> **AIM OF THE TASK**: Word for word, copy each record that comes after this.

------ EXTRACTED INFORMATION

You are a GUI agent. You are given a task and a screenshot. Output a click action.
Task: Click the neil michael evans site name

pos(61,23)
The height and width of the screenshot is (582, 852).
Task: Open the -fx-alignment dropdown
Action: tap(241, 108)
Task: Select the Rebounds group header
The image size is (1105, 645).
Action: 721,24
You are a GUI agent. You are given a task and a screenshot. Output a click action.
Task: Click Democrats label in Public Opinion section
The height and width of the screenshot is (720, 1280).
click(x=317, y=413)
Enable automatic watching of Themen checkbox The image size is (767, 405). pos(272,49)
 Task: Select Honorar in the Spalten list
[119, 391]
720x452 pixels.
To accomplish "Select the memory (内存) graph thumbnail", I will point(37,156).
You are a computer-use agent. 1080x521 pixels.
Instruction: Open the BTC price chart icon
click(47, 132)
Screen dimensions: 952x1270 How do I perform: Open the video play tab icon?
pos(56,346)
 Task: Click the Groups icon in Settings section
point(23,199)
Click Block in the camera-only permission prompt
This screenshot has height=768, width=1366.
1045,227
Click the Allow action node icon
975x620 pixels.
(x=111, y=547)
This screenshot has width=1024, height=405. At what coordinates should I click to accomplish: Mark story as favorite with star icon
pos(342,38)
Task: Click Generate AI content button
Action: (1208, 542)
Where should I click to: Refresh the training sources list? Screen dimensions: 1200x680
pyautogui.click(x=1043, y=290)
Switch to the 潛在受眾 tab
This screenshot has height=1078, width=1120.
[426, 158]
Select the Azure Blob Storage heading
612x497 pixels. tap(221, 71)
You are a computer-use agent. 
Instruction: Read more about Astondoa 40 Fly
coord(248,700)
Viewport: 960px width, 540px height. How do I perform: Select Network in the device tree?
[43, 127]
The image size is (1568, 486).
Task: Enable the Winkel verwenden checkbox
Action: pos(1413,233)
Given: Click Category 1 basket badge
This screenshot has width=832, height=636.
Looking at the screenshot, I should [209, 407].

------------

> **ANSWER SECTION**:
You are a GUI agent. You are given a task and a screenshot. Output a click action.
Task: Click the neil michael evans site name

pos(61,23)
The height and width of the screenshot is (582, 852).
Task: Open the -fx-alignment dropdown
Action: tap(241, 108)
Task: Select the Rebounds group header
The image size is (1105, 645).
Action: 721,24
You are a GUI agent. You are given a task and a screenshot. Output a click action.
Task: Click Democrats label in Public Opinion section
The height and width of the screenshot is (720, 1280).
click(x=317, y=413)
Enable automatic watching of Themen checkbox The image size is (767, 405). pos(272,49)
 Task: Select Honorar in the Spalten list
[119, 391]
720x452 pixels.
To accomplish "Select the memory (内存) graph thumbnail", I will point(37,156).
You are a computer-use agent. 1080x521 pixels.
Instruction: Open the BTC price chart icon
click(47, 132)
Screen dimensions: 952x1270 How do I perform: Open the video play tab icon?
pos(56,346)
 Task: Click the Groups icon in Settings section
point(23,199)
Click Block in the camera-only permission prompt
This screenshot has height=768, width=1366.
1045,227
Click the Allow action node icon
975x620 pixels.
(x=111, y=547)
This screenshot has width=1024, height=405. At what coordinates should I click to accomplish: Mark story as favorite with star icon
pos(342,38)
Task: Click Generate AI content button
Action: (1208, 542)
Where should I click to: Refresh the training sources list? Screen dimensions: 1200x680
pyautogui.click(x=1043, y=290)
Switch to the 潛在受眾 tab
This screenshot has height=1078, width=1120.
[426, 158]
Select the Azure Blob Storage heading
612x497 pixels. tap(221, 71)
You are a computer-use agent. 
Instruction: Read more about Astondoa 40 Fly
coord(248,700)
Viewport: 960px width, 540px height. How do I perform: Select Network in the device tree?
[43, 127]
The image size is (1568, 486).
Task: Enable the Winkel verwenden checkbox
Action: pos(1413,233)
Given: Click Category 1 basket badge
This screenshot has width=832, height=636.
Looking at the screenshot, I should [209, 407].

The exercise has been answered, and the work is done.